**TASK BRIEF:**
An exact transcription is needed, starting with the line that contains "1545x784 pixels." and ending with the last line of the records.

**EXTRACTED ENTRIES:**
+++

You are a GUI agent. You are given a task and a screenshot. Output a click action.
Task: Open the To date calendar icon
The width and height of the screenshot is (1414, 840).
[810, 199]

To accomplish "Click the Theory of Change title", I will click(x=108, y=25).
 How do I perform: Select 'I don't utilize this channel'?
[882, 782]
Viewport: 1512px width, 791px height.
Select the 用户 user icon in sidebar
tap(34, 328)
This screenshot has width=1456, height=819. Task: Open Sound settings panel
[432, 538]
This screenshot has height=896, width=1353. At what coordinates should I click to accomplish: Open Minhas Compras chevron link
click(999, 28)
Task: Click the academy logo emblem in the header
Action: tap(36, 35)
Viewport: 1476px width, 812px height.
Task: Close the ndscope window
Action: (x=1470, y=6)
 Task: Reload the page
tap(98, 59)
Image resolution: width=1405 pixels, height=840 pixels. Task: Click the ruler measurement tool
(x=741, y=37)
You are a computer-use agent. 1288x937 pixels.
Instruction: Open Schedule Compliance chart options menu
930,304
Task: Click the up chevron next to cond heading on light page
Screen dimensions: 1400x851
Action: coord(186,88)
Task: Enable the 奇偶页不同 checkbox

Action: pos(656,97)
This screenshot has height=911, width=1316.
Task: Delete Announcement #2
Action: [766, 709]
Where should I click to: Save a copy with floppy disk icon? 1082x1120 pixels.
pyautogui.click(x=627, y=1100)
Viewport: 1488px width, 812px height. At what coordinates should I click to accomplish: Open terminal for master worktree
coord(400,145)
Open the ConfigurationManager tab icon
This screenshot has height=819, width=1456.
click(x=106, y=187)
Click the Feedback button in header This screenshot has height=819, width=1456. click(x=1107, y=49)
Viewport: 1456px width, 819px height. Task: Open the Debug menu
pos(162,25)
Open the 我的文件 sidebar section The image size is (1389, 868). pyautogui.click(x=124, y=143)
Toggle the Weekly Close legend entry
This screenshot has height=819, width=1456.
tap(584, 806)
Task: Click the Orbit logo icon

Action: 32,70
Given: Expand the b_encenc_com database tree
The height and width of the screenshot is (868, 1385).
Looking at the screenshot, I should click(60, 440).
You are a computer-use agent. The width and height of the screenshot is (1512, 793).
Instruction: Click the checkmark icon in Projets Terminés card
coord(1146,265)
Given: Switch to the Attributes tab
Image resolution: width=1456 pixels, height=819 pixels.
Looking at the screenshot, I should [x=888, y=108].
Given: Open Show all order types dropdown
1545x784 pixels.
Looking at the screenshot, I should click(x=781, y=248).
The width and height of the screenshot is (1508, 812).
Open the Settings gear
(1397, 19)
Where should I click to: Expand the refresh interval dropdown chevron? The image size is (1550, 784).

+++

**WRITTEN RESPONSE:**
1545x784 pixels.
Looking at the screenshot, I should click(x=781, y=248).
The width and height of the screenshot is (1508, 812).
Open the Settings gear
(1397, 19)
Where should I click to: Expand the refresh interval dropdown chevron? The image size is (1550, 784).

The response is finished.